所以将执行sendStartAuthentication方法:
sendStartAuthentication的代码如下:
//ExceptionTranslationFilter.java(org.springframework.security.web.access)
protected void sendStartAuthentication(HttpServletRequest request, HttpServletResponse response, FilterChain chain,
AuthenticationException reason) throws ServletException, IOException {
// SEC-112: Clear the SecurityContextHolder's Authentication, as the
// existing Authentication is no longer considered valid
SecurityContext context = SecurityContextHolder.createEmptyContext();
SecurityContextHolder.setContext(context);
this.requestCache.saveRequest(request, response);
this.authenticationEntryPoint.commence(request, response, reason);
}
在sendStartAuthentication()方法中, 又调用了authenticationEntryPoint的commence()方法,这里的authenticationEntryPoint是DelegatingAuthenticationEntryPoint实例,最终的页面跳转也是在commence()方法中。如下所示:
这就是DelegatingAuthenticationEntryPoint的commence方法:
//DelegatingAuthenticationEntryPoint.java(org.springframework.security.web.authentication)
@Override
public void commence(HttpServletRequest request, HttpServletResponse response,
AuthenticationException authException) throws IOException, ServletException {
for (RequestMatcher requestMatcher : this.entryPoints.keySet()) {
logger.debug(LogMessage.format("Trying to match using %s", requestMatcher));
if (requestMatcher.matches(request)) {
AuthenticationEntryPoint entryPoint = this.entryPoints.get(requestMatcher);
logger.debug(LogMessage.format("Match found! Executing %s", entryPoint));
entryPoint.commence(request, response, authException);
return;
}
}
logger.debug(LogMessage.format("No match found. Using default entry point %s", this.defaultEntryPoint));
// No EntryPoint matched, use defaultEntryPoint
this.defaultEntryPoint.commence(request, response, authException);
}
从debug中我们可以看到,entryPoint是LoginUrlAuthenticationEntryPoint,于是进入LoginUrlAuthenticationEntryPoint的commce方法。

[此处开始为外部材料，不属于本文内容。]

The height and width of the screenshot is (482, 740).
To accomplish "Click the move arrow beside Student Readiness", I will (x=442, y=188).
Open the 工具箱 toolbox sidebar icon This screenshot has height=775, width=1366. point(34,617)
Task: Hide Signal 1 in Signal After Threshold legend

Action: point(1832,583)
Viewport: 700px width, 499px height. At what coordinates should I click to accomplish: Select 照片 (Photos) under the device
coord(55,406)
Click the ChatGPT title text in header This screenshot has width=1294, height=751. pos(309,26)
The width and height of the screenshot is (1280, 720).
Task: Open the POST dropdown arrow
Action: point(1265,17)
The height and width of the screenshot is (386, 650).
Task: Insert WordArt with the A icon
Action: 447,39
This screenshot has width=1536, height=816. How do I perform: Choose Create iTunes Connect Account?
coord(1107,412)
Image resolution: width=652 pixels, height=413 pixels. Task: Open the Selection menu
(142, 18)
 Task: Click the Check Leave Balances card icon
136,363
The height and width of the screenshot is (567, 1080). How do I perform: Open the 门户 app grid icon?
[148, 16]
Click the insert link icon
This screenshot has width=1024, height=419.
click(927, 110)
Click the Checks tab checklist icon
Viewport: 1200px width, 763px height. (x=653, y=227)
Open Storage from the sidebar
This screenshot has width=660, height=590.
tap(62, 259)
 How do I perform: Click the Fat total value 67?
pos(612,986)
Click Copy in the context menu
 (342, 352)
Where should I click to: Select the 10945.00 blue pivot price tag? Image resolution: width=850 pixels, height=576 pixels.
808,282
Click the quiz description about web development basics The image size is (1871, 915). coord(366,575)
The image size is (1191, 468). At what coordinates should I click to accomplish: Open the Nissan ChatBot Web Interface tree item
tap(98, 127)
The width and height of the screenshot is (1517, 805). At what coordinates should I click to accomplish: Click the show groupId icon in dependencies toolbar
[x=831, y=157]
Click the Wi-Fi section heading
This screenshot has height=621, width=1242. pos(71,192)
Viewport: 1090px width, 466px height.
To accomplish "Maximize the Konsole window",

LoginUrlAuthenticationEntryPoint的commence方法如下所示:
//LoginUrlAuthenticationEntryPoint.java(org.springframework.security.web.authentication)
@Override
public void commence(HttpServletRequest request, HttpServletResponse response,
AuthenticationException authException) throws IOException, ServletException {
if (!this.useForward) {
// redirect to login page. Use https if forceHttps true
String redirectUrl = buildRedirectUrlToLoginPage(request, response, authException);
this.redirectStrategy.sendRedirect(request, response, redirectUrl);
return;
}
String redirectUrl = null;
if (this.forceHttps && "http".equals(request.getScheme())) {
// First redirect the current request to HTTPS. When that request is received,
// the forward to the login page will be used.
redirectUrl = buildHttpsRedirectUrlForRequest(request);
}
if (redirectUrl != null) {
this.redirectStrategy.sendRedirect(request, response, redirectUrl);
return;
}
String loginForm = determineUrlToUseForThisRequest(request, response, authException);
logger.debug(LogMessage.format("Server side forward to: %s", loginForm));
RequestDispatcher dispatcher = request.getRequestDispatcher(loginForm);
dispatcher.forward(request, response);
return;
}
我们从debug的情况看,在这里拼出了要跳转的url。所以没经过认证的地址会跳到这个地址,最后通过调用redirectStrategy的sendRedirect()方法来完成最终的重定向。
这个是DefaultRedirectStrategy的sendRedirect方法。
//DefaultRedirectStrategy(org.springframework.security.web)
@Override
public void sendRedirect(HttpServletRequest request, HttpServletResponse response, String url) throws IOException {
String redirectUrl = calculateRedirectUrl(request.getContextPath(), url);
redirectUrl = response.encodeRedirectURL(redirectUrl);
if (this.logger.isDebugEnabled()) {
this.logger.debug(LogMessage.format("Redirecting to %s", redirectUrl));
}
response.sendRedirect(redirectUrl);
}
至此,通过执行redirectStrategy.sendRedirect()方法,就实现了重定向到应用A的登录地址
http://localhost:11980/cth/oauth2/authorization/messaging-client-oidc
了。
4、写在最后
这一节我们主要分析了未认证的请求是如何重定向到登录地址(当前应用)的,下一节我们开始分析授权服务器是如何进行授权的。